Taper Car Crash

  • The German 10 year yield makes another new high for the year.
  • The US 10yr is now in the middle of the year’s range, but only 2 weeks ago it was printing a new low for the year at 2.13%.
  • The Japanese 10yr has doubled in the same time period, although that’s only from ~5bps to ~10!

The latter point was enough for the Bank of Japan to pop up this morning and offer to buy unlimited 10yr bonds at 0.11%, and increase their overall JGB purchases from 450bn JPY to 500bn, in an attempt to stem the sell-off.

OMG! Taper Tantrum alert!

Or is it?

The central banks in question have certainly been at great pains to minimise any fear that may come from the anticipated pull back of their epic stimulus programmes:

  • The ECB’s perma-hawk Weidmann today described it as “This is not about a full braking … but taking our foot somewhat off the gas”
  • The BOE’s perma-hawk McCafferty today described it as “a couple of modest rate rises over the next couple of years or so”
  • The BOJ went even further and offered its first fixed-rate purchase operation in 5 months

In a world of ongoing low volatility, this should have been enough to calm things down.
In a world of ongoing low volatility, this should have been the green light for a return to the carry trade.
In a world of ongoing low volatility, the current increase in the geopolitical threat level following North Korea’s missile launch, should have actually seen bond yields go down in a flight to safety.
A bond sell off would usually suggest two things:

  • A “risk on / reflationary” outlook. But we already know, not least from the Fed Minutes this week, that inflation is petering out, and growth numbers in developed nations are stalling (aside from, funnily enough, Japan – where wages just posted their biggest rise in 17 years)
  • A “risk off / get out of everything” panic. Hence the reference to a taper tantrum, which in 2013 knocked risky assets off their perch as the world panicked over whether the global economy really could withstand an exit from unconventionally easy monetary policy

But this isn’t usual.

Remember a few weeks ago we discussed that we are in a period of reassessing what the drivers for financial markets are? We had the cross-cutting currents of Carry, Politics, and the Economy. We concluded in that piece from 6th June:

“What if it’s not? What if, at the exact moment we realise the QE is ending properly, at say, a couple of central bank meetings in the next couple of weeks, we also realise that reflation isn’t quite as robust either? And not just for political reasons?

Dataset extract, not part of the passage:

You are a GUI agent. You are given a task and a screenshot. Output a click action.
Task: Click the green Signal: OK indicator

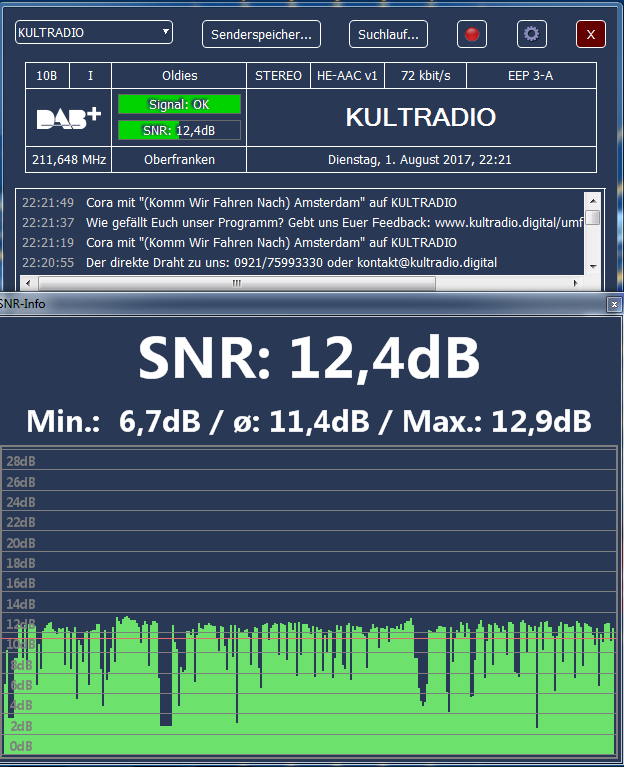179,105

  • The Carry Trade hasn’t come under any pressure yet as the Central Bank wall of money continues
  • The compression of volatility means that when it does unwind, it will be violent
  • Reflation is under threat, both politically and economically

Firewood? Check.
Tinder? Check.
Matches? Ready.”

Sometimes when the world starts to unwind, it doesn’t come from a specific event. It comes from a dawning realisation about price. At what price are you willing to lend to the German government? At negative rates for 2 years? You’ve been happy to do that for 18 months now:

But as that 2 year yield edged towards -1%, maybe something clicked. Maybe the ECB accidentally revealed the Emperor’s New Clothes when they announced in December that they would allow QE buying to take place at prices through the deposit floor level of -0.40%. This was really a technical change that meant they could continue to buy German bonds. They needed to make this change because otherwise they wouldn’t be able to abide by their capital key proportionality of their QE purchases; in other words, they’d be loaded up with too much Italy and not enough safe Germany. It set off a rational drive down in the German bond yields, because extra demand came into the market. But maybe around -1% all the demand ran out. Fast forward a few months and now the ECB are openly rumoured to be discussing a taper of their programme, even as they’re not explicitly discussing it at meetings. If the mere discussion of a discussion can arrest the bond rally, then what happens when they actually discuss it and then actually do it?

This scenario analysis is now, sensibly, playing out in the market’s mind. Similarly for the UK, which has gone further and had an actual number of dissenting MPC voters for hiking interest rates. Why keep on buying these bonds, particularly at interest rates that ensure a capital loss?

The pennies are starting to drop.

This is much more than a taper tantrum. It’s almost a slow motion taper car crash. A fundamental reassessment of risk-reward will lead to a reassessment of those other drivers we discussed a month ago: why is volatility so low when uncertainty is going up? And why load up on carry when volatility might be about to rise?

We are reaching the realisation that this chart isn’t going to go on forever:

Just as we realise that the risks we face here, now, in 2017, are unquantifiable political ones, and therefore market measures of volatility are woefully mispriced….

Just as we realise that inflation might be petering out….

It’s a hot summer ahead. The tinder is starting to sizzle. A tantrum will be the bare minimum of our reaction.